**TEXT:**
Drexel 3976, also known as The Rare Theatrical (based on an inscription from a former owner), is a 17th-century music manuscript compilation of works by the composer Matthew Locke, considered by some to be "the father of all Restoration dramatic music."

Holman observed that the copyist was probably working from scores (rather than parts) in creating Drexel 3976. He notes that on a few occasions the copyist erroneously copied the wrong part in to the score, and chose to cross out the score and start again.

Holman described the copyist as an experienced copyist who was working "two stages removed" from Locke's manuscript scores. Based on his experience in observe contemporaneous scores starting with works in G major and G minor, Holman reasoned that the copyist was working from incomplete sources. (The manuscript itself does not show evidence of having its initial pages removed.)

From its title we know that "The Rare Theatrical" contains music for theatre works.  The lack of identifying titles for each work makes it hard to associate any composition with any specific play.

Holman was frustrated by the organization of "The Rare Theatrical." He knew that composers did not feel a need to maintain the same key for music heard during the intervals. But "The Rare Theatrical" is organized by key. Holman reasoned that, just as the copyist was a few stages away from the original manuscripts, so too the organization of the various works was also at some remove from their original contexts.

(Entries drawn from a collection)
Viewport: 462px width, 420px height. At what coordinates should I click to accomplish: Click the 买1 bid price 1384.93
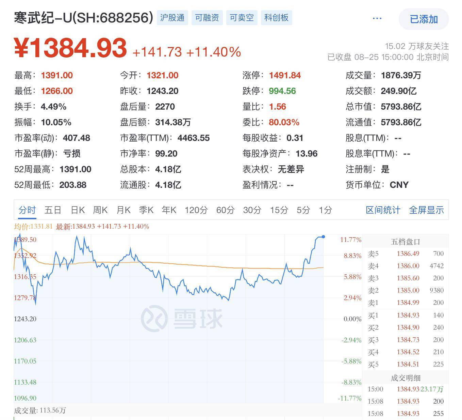tap(408, 315)
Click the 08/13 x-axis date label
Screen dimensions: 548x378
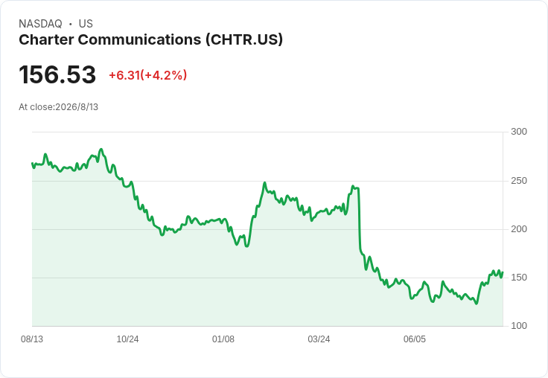[32, 339]
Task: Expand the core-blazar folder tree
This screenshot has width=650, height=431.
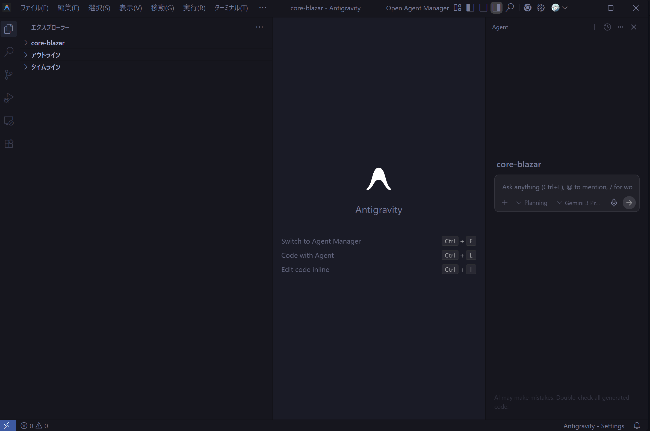Action: click(x=47, y=43)
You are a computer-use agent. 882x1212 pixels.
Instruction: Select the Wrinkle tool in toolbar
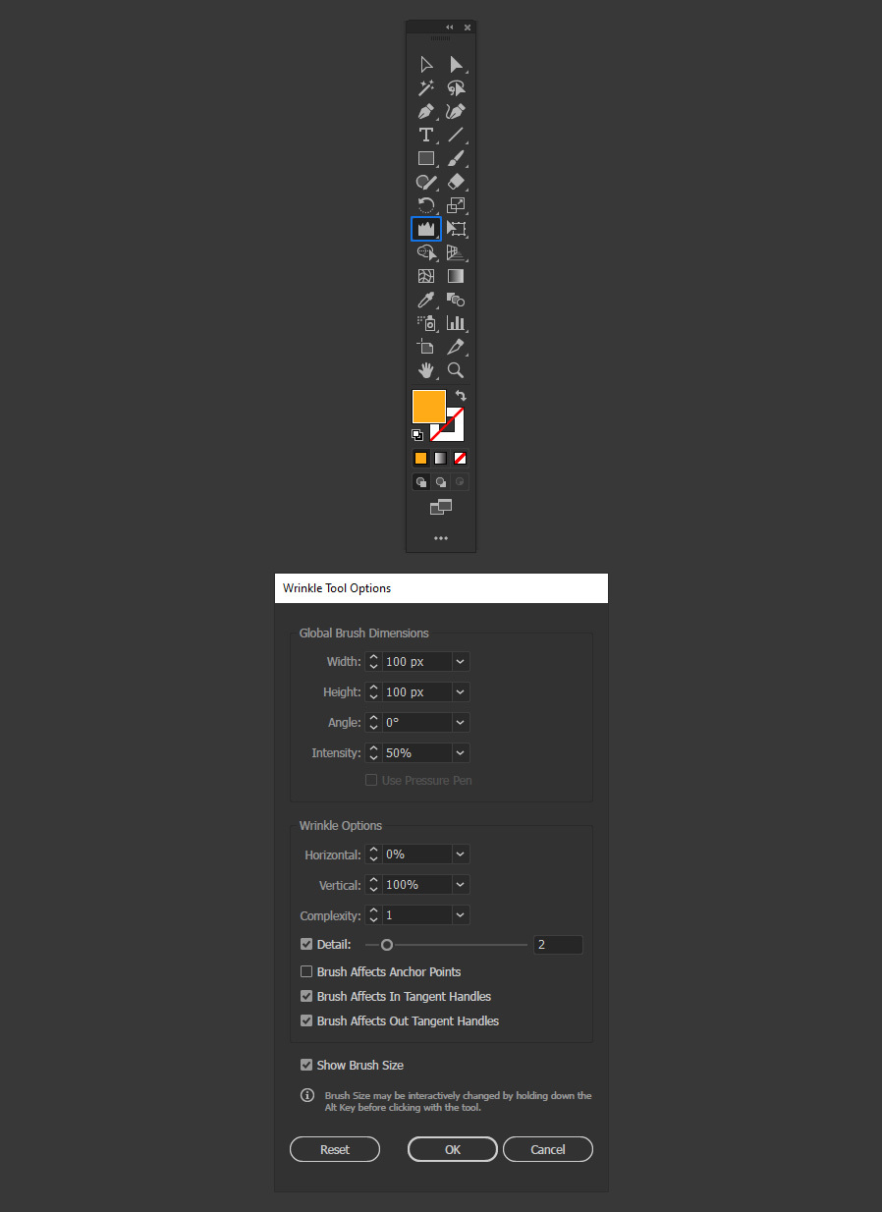tap(426, 229)
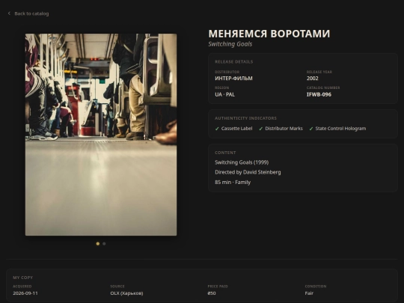The height and width of the screenshot is (303, 404).
Task: Click the Cassette Label green checkmark
Action: [217, 129]
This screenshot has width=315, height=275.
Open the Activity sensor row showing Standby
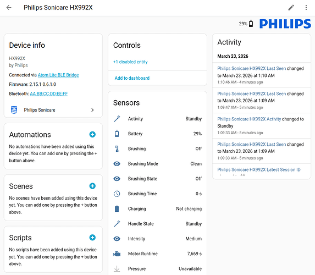[157, 119]
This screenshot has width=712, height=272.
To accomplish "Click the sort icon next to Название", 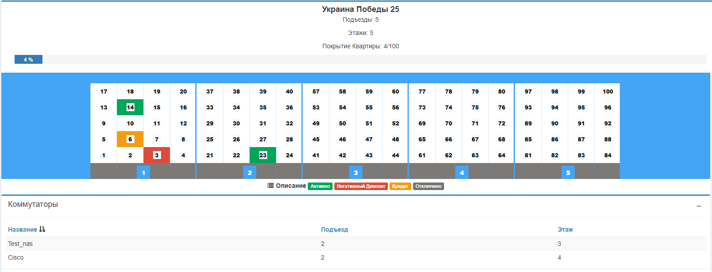I will coord(42,229).
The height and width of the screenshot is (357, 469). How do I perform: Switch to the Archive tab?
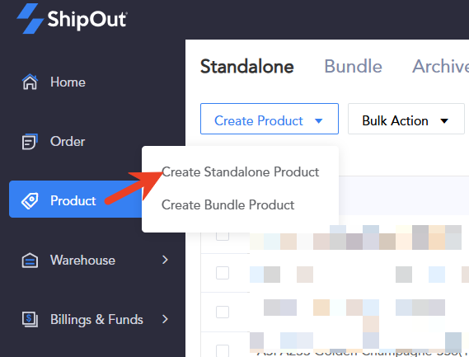pyautogui.click(x=440, y=66)
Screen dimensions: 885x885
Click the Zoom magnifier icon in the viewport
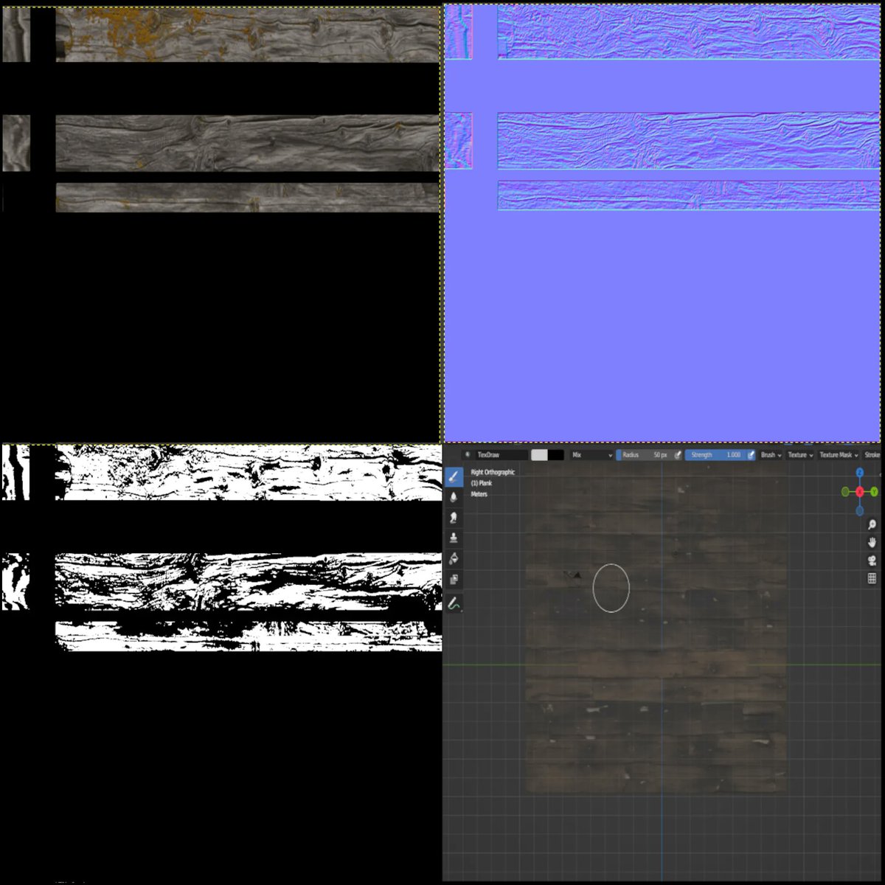coord(872,524)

**WHAT YOU SHOULD DO:** Reproduce the Drexel 3976 passage word for word, starting with "Holman described the" and going on through "any specific play.". Rely only on the Drexel 3976 passage, not on the material.

**SOLUTION FOR THIS TASK:**
Holman described the copyist as an experienced copyist who was working "two stages removed" from Locke's manuscript scores. Based on his experience in observe contemporaneous scores starting with works in G major and G minor, Holman reasoned that the copyist was working from incomplete sources. (The manuscript itself does not show evidence of having its initial pages removed.)

From its title we know that "The Rare Theatrical" contains music for theatre works.  The lack of identifying titles for each work makes it hard to associate any composition with any specific play.